■ **WHAT TO WORK ON**:
1) Echo the portion of the sentencing passage below that lies between "Because Petitioner's supporting" and "(2d Cir. 1993)).", inclusive.
2) In the sentencing passage below, what did Petitioner say he had when the Court asked for evidence that the fuel deliveries were completed?

■ **EXTRACT**:
--*--
Because Petitioner's supporting documents are not consecutively paginated, the Court refers to the electronic document filing system (ECF) pagination. --------
"Facts in support of a sentencing calculation," which include facts underlying a "loss amount," "need only be proven by a preponderance of the evidence." United States v. Holloran, 821 F.3d 321, 341 (2d Cir. 2016) (internal quotation marks omitted) (quoting United States v. Beverly, 5 F.3d 633, 642 (2d Cir. 1993)).
Here, the Court's calculation of Petitioner's loss amount was supported by a preponderance of the evidence. At the sentencing hearing, Petitioner disputed the falsity of five of the fourteen TMRs and the parties stipulated that Petitioner bribed the Military Official to falsify nine TMRs. (Sentencing Tr. 4:1-4:17.) When the Court asked Petitioner at the sentencing hearing if he had any evidence proving that the fuel deliveries at issue were completed, Petitioner responded that he had "satellite pictures and signatures." (Sentencing Tr. 12:21-23.) Petitioner argues that the documents he submitted in support of the petition are the documents he was referring to at the sentencing hearing and show that the fuel pertaining to the nine false TMRs was delivered. (Pet. 1-10.)
--*--
■ **SUPPLIED RECORDS**:
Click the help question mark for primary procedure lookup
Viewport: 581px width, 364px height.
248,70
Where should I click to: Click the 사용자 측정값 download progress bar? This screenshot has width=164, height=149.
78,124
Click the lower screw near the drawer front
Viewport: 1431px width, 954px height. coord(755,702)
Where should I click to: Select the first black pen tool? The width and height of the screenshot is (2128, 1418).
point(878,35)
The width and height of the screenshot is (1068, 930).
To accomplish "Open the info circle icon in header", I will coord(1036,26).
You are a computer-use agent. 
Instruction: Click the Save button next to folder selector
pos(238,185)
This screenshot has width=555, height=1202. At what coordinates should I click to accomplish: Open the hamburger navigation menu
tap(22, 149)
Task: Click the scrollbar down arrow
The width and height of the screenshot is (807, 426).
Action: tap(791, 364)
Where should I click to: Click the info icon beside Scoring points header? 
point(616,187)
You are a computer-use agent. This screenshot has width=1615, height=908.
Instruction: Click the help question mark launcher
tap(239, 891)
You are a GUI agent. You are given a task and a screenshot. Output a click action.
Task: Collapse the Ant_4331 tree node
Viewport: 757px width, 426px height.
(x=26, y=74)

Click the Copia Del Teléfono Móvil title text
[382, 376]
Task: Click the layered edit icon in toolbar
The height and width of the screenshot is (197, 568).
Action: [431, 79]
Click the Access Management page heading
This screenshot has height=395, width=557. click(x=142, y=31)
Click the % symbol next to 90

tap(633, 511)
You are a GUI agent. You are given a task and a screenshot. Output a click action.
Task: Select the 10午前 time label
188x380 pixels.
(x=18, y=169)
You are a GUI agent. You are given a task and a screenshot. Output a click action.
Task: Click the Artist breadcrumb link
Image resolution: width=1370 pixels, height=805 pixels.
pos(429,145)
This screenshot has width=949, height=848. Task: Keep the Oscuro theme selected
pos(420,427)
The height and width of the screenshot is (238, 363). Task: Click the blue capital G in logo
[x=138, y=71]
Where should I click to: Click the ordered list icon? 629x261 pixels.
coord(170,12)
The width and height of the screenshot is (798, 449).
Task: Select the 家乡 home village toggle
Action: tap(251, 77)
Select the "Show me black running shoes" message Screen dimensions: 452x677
--*--
■ **THE RESPONSES**:
1)
Because Petitioner's supporting documents are not consecutively paginated, the Court refers to the electronic document filing system (ECF) pagination. --------
"Facts in support of a sentencing calculation," which include facts underlying a "loss amount," "need only be proven by a preponderance of the evidence." United States v. Holloran, 821 F.3d 321, 341 (2d Cir. 2016) (internal quotation marks omitted) (quoting United States v. Beverly, 5 F.3d 633, 642 (2d Cir. 1993)).

2) Satellite pictures and signatures.